When I celebrated my most recent birthday, let’s just say that my family was much more excited than I was. (Let’s be real: They were happy to have an excuse to eat cake.) My husband carved out a few hours for me to enjoy breakfast in bed and read, but I spent a good chunk of my freedom feeling guilty for the fact he took time off or that I wasn’t helping with the kids. My sister-in-law came over to babysit while my husband took me to a late dinner, but I wanted to be sure we went somewhere simple where we wouldn’t spend too much money. Even the present to which I begrudgingly acquiesced was the cheapest backpack I could find to fit my needs.

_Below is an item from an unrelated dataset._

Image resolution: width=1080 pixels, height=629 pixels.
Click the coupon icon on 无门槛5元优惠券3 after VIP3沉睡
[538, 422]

I say these things not to make myself seem humble but to relate to a sentiment for many moms. When it comes to celebrating those we love, we are all too quick to make it special. The talented gift givers select the perfect present; the party planners pull together something beautiful and memorable. Some of us go all-in on the birthday person’s dessert of choice; others are all about pulling out fun surprises. But on our day? Many of us don’t ask for or want much attention; to do so can seem high maintenance or selfish. Ultimately, while we are willing to make huge sacrifices for others, we struggle to accept that love, attention, and sacrifice for ourselves.

But if we want to validate that bit of us that does secretly love our birthdays, perhaps we should look no further than the Blessed Mother and the Church’s celebration of her birthday. On September 8, the Church celebrated (though it was overshadowed liturgically by the 23rd Sunday in Ordinary Time) the Nativity of the Blessed Virgin Mary. Only three birthdays fall on the liturgical calendar: Mary’s (September 8), John the Baptist’s (June 24), and Jesus’ (December 25). Because most saints are celebrated on the day they died, these three important figures’ birthdays stand out. We celebrate so many other Marian feast days, and John the Baptist also gets a feast day to commemorate his death, so the fact that their birthdays are celebrated at all is a testament to the importance—and even necessity—of celebrating a person’s birth.

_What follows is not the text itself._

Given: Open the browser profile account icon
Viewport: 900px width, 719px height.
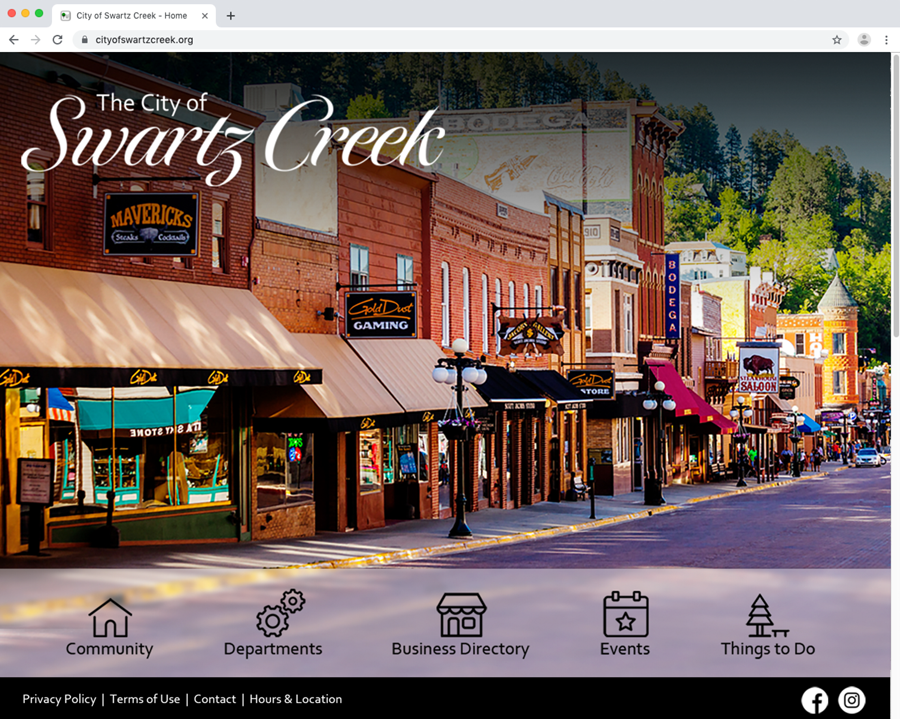Looking at the screenshot, I should point(864,40).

After all, Mary’s birthday is the one Marian feast day in which we celebrate who Mary is, not something she did (e.g., the Visitation) or that God did through her (e.g., the Immaculate Conception). On this day, we are able to thank God simply for creating her; for her motherhood for both Jesus and us; and that her life, love, and example are a gift to us. We can think of all of her beautiful qualities that lead us to her Son and inspire us to love Him more: her unwavering faith, her gentleness, her constant love even in the midst of suffering. On this feast day, we get to celebrate her and thank God for the blessing of her life.

Similarly, celebrating our own birthdays isn’t inherently an attention-seeking behavior. We did not choose to exist or what day we would be born, which would dictate a yearly remembrance in our honor. Instead, our birthdays are moments for others to remember that our lives are beautiful, important, and worthwhile; we mean something to other people, whether as wives, moms, daughters, or friends. Even if there were no one in our lives who valued us, we are God’s creation, reflections of love between two people, vessels for bringing Christ’s love to others.

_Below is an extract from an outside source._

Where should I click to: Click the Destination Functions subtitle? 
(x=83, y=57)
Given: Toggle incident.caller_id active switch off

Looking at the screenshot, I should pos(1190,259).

When my husband’s or kids’ or parents’ or friends’ birthdays roll around, the day often prompts me to reflect on how much of a gift that person has been to my life. I think about how blessed I am to have had another year with them. I find myself celebrating them because I am grateful that God blessed the world with their lives and because they deserve to know their lives are gifts to me. We can give ourselves that same grace; a refusal to accept others’ love and gratitude for us can mean that we are not allowing ourselves to view our lives as precious, in both our loved ones’ eyes and in the eyes of God.

So the next time you have a birthday coming around, I give you full permission to celebrate it. Because if Our Lady, in all of her humility, is not above allowing the entire communion of saints to celebrate her birthday, we can enjoy our own special day guilt-free. Enjoy your breakfast in bed (and try not to think about how many sticky fingers touched those strawberries). Allow the phone calls and texts to roll in without trying to downplay the significance of the day. Let those around you love you without feeling guilty or like you owe them. Much like we love to celebrate our friends and family (and our Heavenly Mother!), they love to celebrate us, too.